The broad topic of war and peace is a complex, multifaceted one which requires careful, prayerful and mature reflection. There are many considerations that need to be taken into account when seeking to properly discuss this issue: biblical, theological, ethical, historical, philosophical, geopolitical, and so on.

It requires more than bumper sticker moralising, in other words. Yet that is often what we find in this debate. Complex topics are often reduced to a glib protest banner. The left – both secular and religious – can often be monotonously guilty of this.

I have just come across yet another prime example of this, this time involving people who call themselves evangelical Christians. To be honest, it greatly saddens me to see Christians taking such perplexing and difficult issues and reducing them to mindless slogans. They undoubtedly think they are serving the cause of Christ in what they are doing, but in my eyes they are simply being an embarrassment, discrediting the complexity and nuance of Christian social thinking.

The story involves a Melbourne Baptist Pastor and three colleagues who have gone up to Queensland to protest joint American-Australian war games. The four are evangelicals who happen to be pacifists. Now I have written elsewhere about how Christians can agree to disagree on these issues. While pacifists have always been in a minority throughout church history, they have been a part of the Christian tradition nonetheless.

Needless to say, I strongly disagree with them at just about every turn. Those disagreements have been written up in other articles on this site. Here I simply wish to comment on two banners that were held by the protestors. They so very much reflect the muddled moralising and twisted thinking of the left.

The first says this: “War is terror is war”. As an example of mindless rhetoric, superficial jingoism, and distorted morality, this is of course a winner. Sure, it has been around for ages, and our four religious friends have simply latched on to it, evidently believing it nicely encapsulates their thinking on this topic.

It might be good for a media photo opportunity, but as a contribution to a very complex and difficult topic, it adds absolutely nothing. Indeed, all it does is show that these people do not seem to be very serious about what they are making such a stink about.

But like the left as a whole, they think a photo op and a media controversy are the preferred means of arguing a case. Never mind at least two and a half millennia of sustained, rigorous and careful thinking and reflection on these issues. Never mind that Christian social ethics can never be slimmed down to a protest banner. Never mind that vitally important topics like this require hard thinking and moral clarity.

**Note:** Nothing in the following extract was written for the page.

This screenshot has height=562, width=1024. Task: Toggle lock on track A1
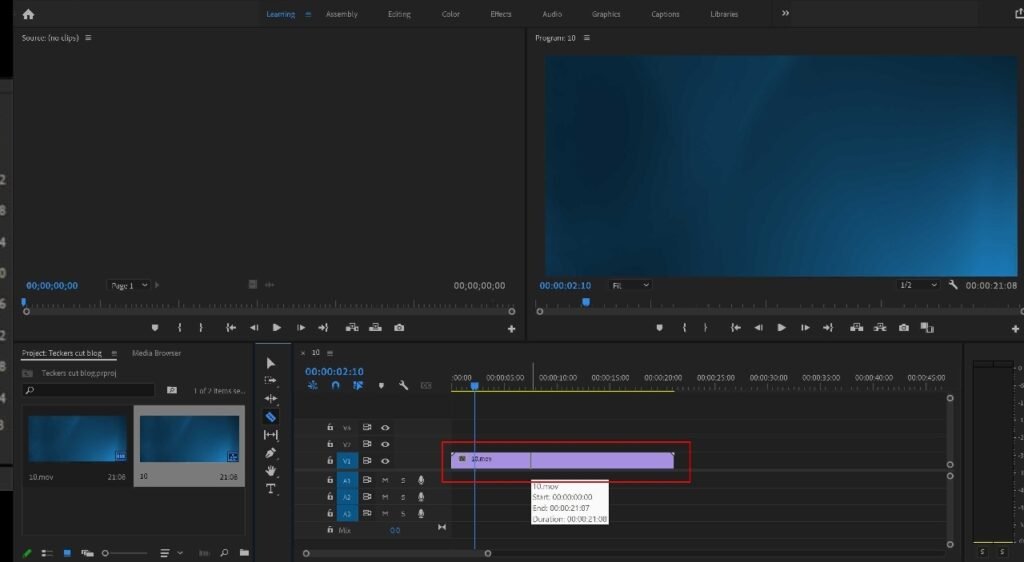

Thus they short-circuit a very important ethical debate, and turn a very complex issue into another sound bite for the six o’clock news. But it is not just this devaluation of reasoning and moral reflection that worries me. The phrase itself is complete bunk. It is simply a vacuous and ludicrous statement, which adds nothing whatsoever of value to the debate.

Let’s consider what it says for a moment. In the eyes of these four, terrorism is the moral equivalent of warfare. So in their jaundiced and anaemic system of ethics, there is absolutely no difference between a jihadist who deliberately seeks to kill as many innocent women and children as possible, in order to terrorise them into embracing his agenda, and a man who seeks to defend a nation against the unjust aggression of a tyrant.

Thus a soldier trying to protect, say, children in a French village from the murderous butchery of the Nazis was just as evil as those who flew planes into the Twin Towers. Thus Bonhoeffer – whom they ironically name themselves after: “The Bonhoeffer Four” – was just as morally grotesque in his attempt to assassinate Hitler, as Hitler was himself. No difference: war equals terror.

There is so much more to say about this. What these four are really doing is impugning the very nature of God. In their radical pacifism they have to totally renounce much of the Old Testament. To turn Jesus into some peace-loving hippy who wouldn’t harm a fly, they not only have to ignore altogether the fact that Yahweh is a “god of war”, but they also have to take a scissors to the Book of Revelation.

There we discover this meek and mild Jesus turns out to be a returning conquering hero, riding a war steed with a sword of judgment in his hand. It is hard to remain a pacifist and claim to be fully biblical, especially after reading a passage like Rev. 19 for example.

Of course as anyone with a smattering of theological nous knows, there is both continuity and discontinuity between the Old and New Testaments. Some things, such as the Israelite sacrifices and temple activities do not carry over. But the character and nature of God remains the same.

Jesus of the Gospels is the same God who is a warrior in the OT, and is the same God who comes in fierce judgment in the last book of the Bible. It does no good whatsoever to try to separate who Jesus is in his fullness from who God is, as revealed throughout all of Scripture.

Much more can be said, but let me briefly turn to the second protest banner they proudly held up: “Resist the war on Afghanistan.” So what exactly does that mean? The religious left prides itself in how much they are into social justice. Were they concerned about justice for the Afghanis who suffered horribly under the murderous Taliban dictatorship? Did they go to Afghanistan when the Taliban were in control, holding up their silly banners, seeking to be peacemakers?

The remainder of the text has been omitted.